WHAT IS BEING ASKED: Reproduce the singles review column below word for word, from its title to its final sentence.

EXCERPT TO READ:

Kasabian Do Ska
ello and welcome to the sixth week of the revived Stylus UK Singles Jukebox, the guide to the best, worst or otherwise of the singles that will be hitting the shelves of the UK’s record emporiums this Monday and then leaving them very, very slowly. This week sees our panel mainlining glucose, loving Neil Gaiman, fondly remembering the Inspiral Carpets and equating Coldplay with renal failure, while evaluating the likes of the Chemical Brothers and Ja Rule. We also get our lowest scoring winner thus far by a fair old distance, as the real rain continues to hold off. First up, though, British indie band in ‘meh’ shocker:
The Rakes – Retreat
[3.09]
Paul Scott: There are people who believe the Libertines were the most important band since The Clash and the whole punk upsurge in general. These people are obviously either deluded or insane. The thing they seem to forget is that the punk movement inadvertently spawned bands like This Heat, not just The Lurkers and Sham 69. The Libertines, though, have spawned a bunch of bands that make The Lurkers look like This Heat. Ladies and gentlemen, The Rakes.
[2]
David Jones: So which noughties single is the definitive statement on the mendacity of office life -The Rakes ‘22 Grand Job’ or The Futureheads’ ‘First Day’? Take note Libertines, Hard-Fi and all (literally) the Others. That’s real jobs like real people have, not pretending to be Dickensian chimney sweeps guv’nor. ‘Retreat’ isn’t as good as ’22 Grand Job’ by a long shot. It does have the leering charm of a drunken teenager though, which can only be a good thing: “that girl at the bar is well nice, and she’s lookin’ over
[…] should I give my money to a good cause or save for a holiday?”
[7]
Doug Robertson: It’s punk! Except that rather than taking their inspiration from The Buzzcocks or The Sex Pistols or The Ramones or anyone like that, they’ve taken the remarkably brave move of allowing themselves to be heavily influenced by the sort of no-mark punk bands that fill up the latter half of CD 2 on Punk compilation albums for no other reason than that it costs bugger all to license the tracks.

SOURCE DATA:
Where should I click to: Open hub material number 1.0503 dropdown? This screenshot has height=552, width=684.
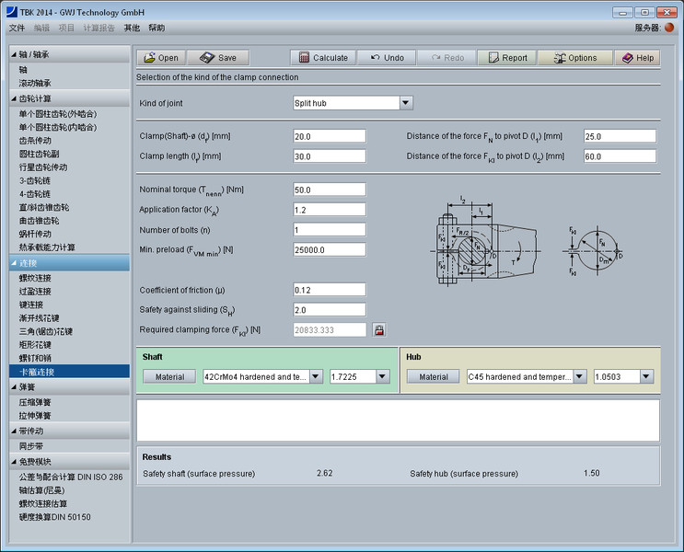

EXERCISE ANSWER:
Kasabian Do Ska
ello and welcome to the sixth week of the revived Stylus UK Singles Jukebox, the guide to the best, worst or otherwise of the singles that will be hitting the shelves of the UK’s record emporiums this Monday and then leaving them very, very slowly. This week sees our panel mainlining glucose, loving Neil Gaiman, fondly remembering the Inspiral Carpets and equating Coldplay with renal failure, while evaluating the likes of the Chemical Brothers and Ja Rule. We also get our lowest scoring winner thus far by a fair old distance, as the real rain continues to hold off. First up, though, British indie band in ‘meh’ shocker:
The Rakes – Retreat
[3.09]
Paul Scott: There are people who believe the Libertines were the most important band since The Clash and the whole punk upsurge in general. These people are obviously either deluded or insane. The thing they seem to forget is that the punk movement inadvertently spawned bands like This Heat, not just The Lurkers and Sham 69. The Libertines, though, have spawned a bunch of bands that make The Lurkers look like This Heat. Ladies and gentlemen, The Rakes.
[2]
David Jones: So which noughties single is the definitive statement on the mendacity of office life -The Rakes ‘22 Grand Job’ or The Futureheads’ ‘First Day’? Take note Libertines, Hard-Fi and all (literally) the Others. That’s real jobs like real people have, not pretending to be Dickensian chimney sweeps guv’nor. ‘Retreat’ isn’t as good as ’22 Grand Job’ by a long shot. It does have the leering charm of a drunken teenager though, which can only be a good thing: “that girl at the bar is well nice, and she’s lookin’ over
[…] should I give my money to a good cause or save for a holiday?”
[7]
Doug Robertson: It’s punk! Except that rather than taking their inspiration from The Buzzcocks or The Sex Pistols or The Ramones or anyone like that, they’ve taken the remarkably brave move of allowing themselves to be heavily influenced by the sort of no-mark punk bands that fill up the latter half of CD 2 on Punk compilation albums for no other reason than that it costs bugger all to license the tracks.